*Problems and tasks*:
[1] Please list every distinct username that appears as a post header (a line beginning with "##") in the guitar forum thread below.
[2] In the guitar forum thread below, transcribe the passage from "I thought sbout" to "how they work." word for word.

*Source text*:
--- BEGIN ---

On my way to L&M and will check the Ditto! Going to pick up my Parker! I missed like a mother misses her children! My SG just doesn't cut it! Also going to check out some used guitars!


----------



## JBFairthorne (Oct 11, 2014)

I can recall many times, you mentioning your current pedals/guitars but very little sticks in my mind about your amp situation (other than you saying how much you love some of your jam studio's amps). Have you considered maybe getting a nice used tube amp from L&M rather than a looper or that (unlikely to ever see used) purple LP? Not trying to derail your thread but I get the impression that amplification may be the weak link in your chain of goodies. It would be more than a looper, but certainly much less than a $1500 - $2000 guitar. Hell, you could probably get a new Orange you love within that guitar budget.


----------



## Lola (Nov 16, 2014)

JBFairthorne said:


> I can recall many times, you mentioning your current pedals/guitars but very little sticks in my mind about your amp situation (other than you saying how much you love some of your jam studio's amps). Have you considered maybe getting a nice used tube amp from L&M rather than a looper or that (unlikely to ever see used) purple LP? Not trying to derail your thread but I get the impression that amplification may be the weak link in your chain of goodies. It would be more than a looper, but certainly much less than a $1500 - $2000 guitar. Hell, you could probably get a new Orange you love within that guitar budget.


Yes I thought of getting an amp too! I want everything. Don't we all! Lol I actually start a part time job next week! All the money I make is earmarked for GAS.


----------



## doriangrey (Mar 29, 2011)

Chito said:


> Just consider it like a regular pedal and put it last on your chain.


Yup, that's how I use it too. If you have an effects loop on your amp then you should run it through the effects loop keeping it last in the chain if you have other effects in the loop as well. The ditto is easy to use - I don't enjoy complicated music gear (I like to keep things simple) and I had no problems using the Ditto.


----------



## keithb7 (Dec 28, 2006)

I don't need a looper so I have backing tracks. As mentioned there are tons of boring backing tracks on the internet. I actually enjoy playing rhytm and lead guitar. Playing bass also enhances my music experience. Develops my ear and timing even more. Its something different, creative and fun. So yes, sometimes I get into a zone and lose hours creating my own fun backing tracks. Sometimes I come up with a cool rhythm. Click the looper, it's instantly saved. Then I can work on soloing over it. Any key. Any mode or scale, any time. Its creative and fun. No online backing tracks for me. Thx.


----------



## Lola (Nov 16, 2014)

I thought sbout this and mulled it over in my mind for the last couple of days.

JB really brought a good point that it maybe my amp that is the weakest chain in the link.

I have decided to save my money for an amp, a tube amp! The only thing that scares me is I do not know anything about maintenance on one! Time for some homework!

I don't even know how they work.


----------



## Dorian2 (Jun 9, 2015)

--- END ---

*Dataset excerpt*:
--- BEGIN ---

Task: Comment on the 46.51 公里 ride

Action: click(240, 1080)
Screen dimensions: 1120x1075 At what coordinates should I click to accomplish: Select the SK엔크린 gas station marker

--- END ---

*Task responses*:
[1] JBFairthorne, Lola, doriangrey, keithb7, Dorian2

[2]
I thought sbout this and mulled it over in my mind for the last couple of days.

JB really brought a good point that it maybe my amp that is the weakest chain in the link.

I have decided to save my money for an amp, a tube amp! The only thing that scares me is I do not know anything about maintenance on one! Time for some homework!

I don't even know how they work.